- Born: c. 1630 Dublin, Kingdom of Ireland
- Died: 1664 (aged 33–34) Surry County, Virginia Colony, British America
- Occupations: Farmer; surgeon; archivist;
- Era: Colonial America
- Children: 4

= Thomas Chevers =

Anglo-Irish Virginia landowner (1630–1664)

Thomas Chevers (c. 1630 – 1664) was an Irish-born Virginia farmer, surgeon, and archivist. Born into the Anglo-Irish gentry, he was a trained surgeon, and had also filled the position of archivist at the Trinity College Dublin. He eventually fled to the American colonies—acquiring land there—at the advent of Cromwellian settlement in Ireland, a development that had ended his family's prosperity on the island.

== Background ==
Thomas Chevers was born around 1630 in Dublin, Ireland, to Anglo-Irish parents, John Chevers and Catherine FitzWilliam.

Being Anglo-Irish, the Chevers family, originally from England, had settled in Ireland, where they acquired estates and became established in local society. The family's landholdings were greatly affected by the Cromwellian settlement, which led to widespread land confiscations from Anglo-Irish families.

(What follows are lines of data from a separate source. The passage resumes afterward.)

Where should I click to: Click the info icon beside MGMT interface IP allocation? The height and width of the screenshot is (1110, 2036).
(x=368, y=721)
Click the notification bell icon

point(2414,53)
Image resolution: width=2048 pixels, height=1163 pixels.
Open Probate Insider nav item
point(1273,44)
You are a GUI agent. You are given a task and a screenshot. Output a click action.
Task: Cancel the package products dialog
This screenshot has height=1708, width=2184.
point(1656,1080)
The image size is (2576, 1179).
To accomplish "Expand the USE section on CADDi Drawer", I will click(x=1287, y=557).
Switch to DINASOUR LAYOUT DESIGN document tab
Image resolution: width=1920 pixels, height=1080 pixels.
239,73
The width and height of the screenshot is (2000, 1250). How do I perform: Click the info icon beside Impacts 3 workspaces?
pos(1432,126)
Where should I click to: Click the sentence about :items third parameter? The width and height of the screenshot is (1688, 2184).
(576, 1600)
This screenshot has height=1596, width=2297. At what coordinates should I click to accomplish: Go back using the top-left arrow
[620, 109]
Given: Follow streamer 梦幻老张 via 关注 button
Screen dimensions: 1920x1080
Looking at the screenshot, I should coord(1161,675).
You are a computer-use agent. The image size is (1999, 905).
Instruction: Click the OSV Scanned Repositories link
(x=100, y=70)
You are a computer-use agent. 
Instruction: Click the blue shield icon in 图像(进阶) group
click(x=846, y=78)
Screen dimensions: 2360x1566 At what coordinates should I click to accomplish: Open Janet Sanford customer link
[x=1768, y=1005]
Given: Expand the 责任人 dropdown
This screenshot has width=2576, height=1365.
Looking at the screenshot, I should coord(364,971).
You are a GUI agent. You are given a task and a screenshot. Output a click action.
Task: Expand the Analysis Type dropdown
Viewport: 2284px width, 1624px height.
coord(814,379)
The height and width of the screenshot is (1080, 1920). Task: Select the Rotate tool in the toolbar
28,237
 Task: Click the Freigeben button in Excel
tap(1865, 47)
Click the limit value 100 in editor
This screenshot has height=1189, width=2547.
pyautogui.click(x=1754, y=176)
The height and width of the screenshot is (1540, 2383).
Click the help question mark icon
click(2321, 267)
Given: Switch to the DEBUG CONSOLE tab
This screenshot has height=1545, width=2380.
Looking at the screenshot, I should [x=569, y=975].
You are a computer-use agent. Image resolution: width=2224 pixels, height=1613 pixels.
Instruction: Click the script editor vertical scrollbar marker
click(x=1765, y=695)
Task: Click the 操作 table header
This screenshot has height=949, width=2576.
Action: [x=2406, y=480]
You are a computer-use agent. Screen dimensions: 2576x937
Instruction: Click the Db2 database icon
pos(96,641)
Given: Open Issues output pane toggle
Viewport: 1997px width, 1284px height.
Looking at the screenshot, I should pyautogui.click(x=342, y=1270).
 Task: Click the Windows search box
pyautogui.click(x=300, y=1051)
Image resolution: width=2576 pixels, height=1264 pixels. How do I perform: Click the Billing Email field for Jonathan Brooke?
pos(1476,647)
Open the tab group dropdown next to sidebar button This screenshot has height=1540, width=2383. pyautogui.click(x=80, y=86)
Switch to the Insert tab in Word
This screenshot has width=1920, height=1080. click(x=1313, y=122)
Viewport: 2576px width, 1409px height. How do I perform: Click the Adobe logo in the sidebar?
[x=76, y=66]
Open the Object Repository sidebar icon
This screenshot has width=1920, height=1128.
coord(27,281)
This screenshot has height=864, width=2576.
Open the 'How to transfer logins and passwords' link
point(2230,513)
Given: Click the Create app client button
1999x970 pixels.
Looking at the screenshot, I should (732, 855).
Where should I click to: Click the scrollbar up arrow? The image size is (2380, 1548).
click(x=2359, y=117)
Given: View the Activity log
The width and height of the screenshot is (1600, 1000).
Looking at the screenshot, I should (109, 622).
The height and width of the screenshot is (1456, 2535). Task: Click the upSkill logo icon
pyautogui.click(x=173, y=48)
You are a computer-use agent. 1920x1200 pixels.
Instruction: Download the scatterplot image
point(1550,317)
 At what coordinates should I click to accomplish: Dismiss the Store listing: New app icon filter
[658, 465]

Consequently, the Chevers family chose to emigrate, eventually settling in the American colonies.

== Settlement in Virginia ==
Upon migration, Thomas Chevers's occupation was recorded as a "chiurgeon" (surgeon) upon his arrival in Virginia, but there is no evidence of his formal medical training or practice in the colonies. He was also reported to previously be an archivist at Trinity College Dublin.

On May 20, 1659, Thomas Chevers purchased approximately 1,100 acres of land from Ralph Creed in Surry County, Virginia. The land was described in the deed as including "houses, orchards, gardens, woods, ways and waters." Chevers's land was situated near Sunken Marsh and was previously occupied by Richard Hill.

His arrival in Virginia was said to have been accompanied by family and livestock. He engaged in agriculture and husbandry, including the cultivation of orchards.

Chevers also actively participated in local affairs, including serving on a grand jury in Isle of Wight County in June 1658.

== Family and later life ==
Thomas Chevers died in 1664 in Surry County, where he had been residing since his initial arrival in the New World; his will, though missing, was dated February 8. Following his death, his children were left orphans, and they later dispersed. His son William claimed his inheritance in 1681; his daughter Petronella and his son John later settled in Maryland, where they were involved with local Quaker communities. Their surname would go on to be spelled in a variety of alternative ways, including Shivers, Chivers, Cheevers, and Chavis.